A few weeks ago, General Colin L. Powell created an overnight Internet sensation by posting an image of himself, taken in the 1950s. The image, capturing the young and dapper Powell in black-and-white, was a direct response to the “selfie” taken by Ellen DeGeneres at the 2014 Oscars. General Powell boldly proclaimed that he “was doing selfies 60 years before you Facebook folks,” and told Ellen to “eat her heart out.”
Besides General Powell’s Facebook post, Ellen’s selfie drew the attention of President Obama. The President, appearing on Ellen’s talk show, seemed a bit sore that the star-filled Oscar photo drew more Twitter retweets than his selfie with Danish Prime Minister Helle Thorning-Schmidt, taken at the funeral of Nelson Mandela. The President’s dig at Ellen has taken the media by storm, but has also sparked criticism of today’s culture.
The modern “selfie” culture is, according to some, a sign of increasing narcissism. While psychologists bicker about the exact nature of this ballooning cultural self-importance, it seems that selfie culture is not slowing down. Applications like Snapchat actually encourage selfies as a form of virtual interpersonal communication.

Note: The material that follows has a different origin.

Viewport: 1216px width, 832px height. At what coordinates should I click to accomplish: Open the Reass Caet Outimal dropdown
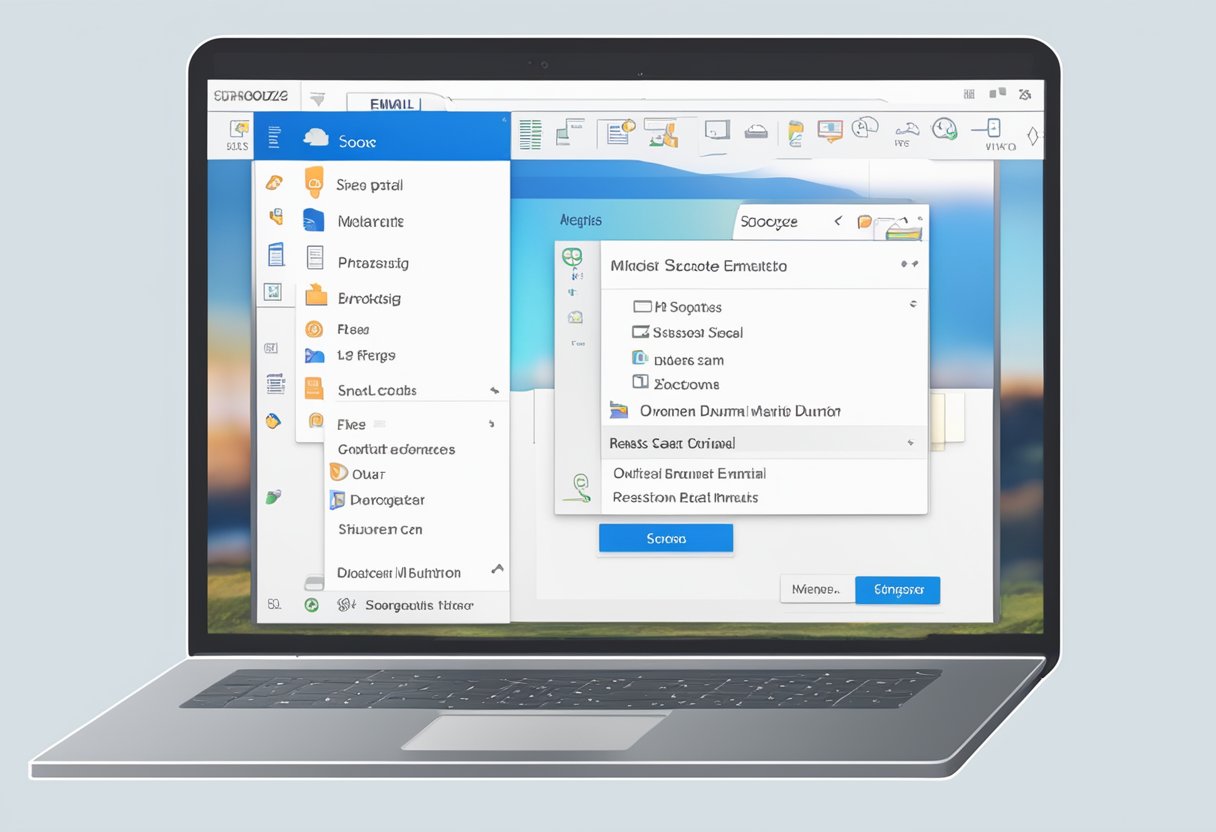pyautogui.click(x=764, y=441)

What’s important to remember in all of this, and what has been lost in the current discussions on selfies in both the academic and public spheres, is that selfies are nothing new. In fact, our fascination with photography and the photographic self-portrait traces its roots back to the advent of the camera.
Early photography, much like early computer science or telecommunications, was more for professionals, scientists, and hobbyists. However, once the camera became more publicly accessible, people began photographing their everyday life. The concept of capturing an image of the present that could be shared in the future was fascinating, and thus drew a lot of attention. Self-portrait photography, or what we now call “selfies,” was an early development in the photographic genre.
Individuals from all walks of life were interested in taking self portraits in photographic form, combining the technological wonder of the camera with the natural human interest in the self. Cameras captured and preserved what mirrors reflected: cultural views on beauty, fashion, and the self.
Calling selfies new, and claiming that they are a symptom of the increasing narcissism, is misinformed. The technological boom of the last 30 years has given individuals from all walks of life the ability to indulge in many activities once only accessible to the elite. Cheap cell phones with front-facing cameras have made the selfie a cultural phenomenon, expanding the genre out of its otherwise archaic roots. However, it certainly is not something new to our time. General Powell may have been doing selfies before Ellen DeGeneres, but Grand Dutchess Anastasia was doing it before Powell was even born. So the next time you smile for a selfie, remember the generations before you that did the same thing (using slightly larger equipment, of course)!
What do you think? Do “selfies” reflect increased narcissism? How does technology play a role in cultural expression?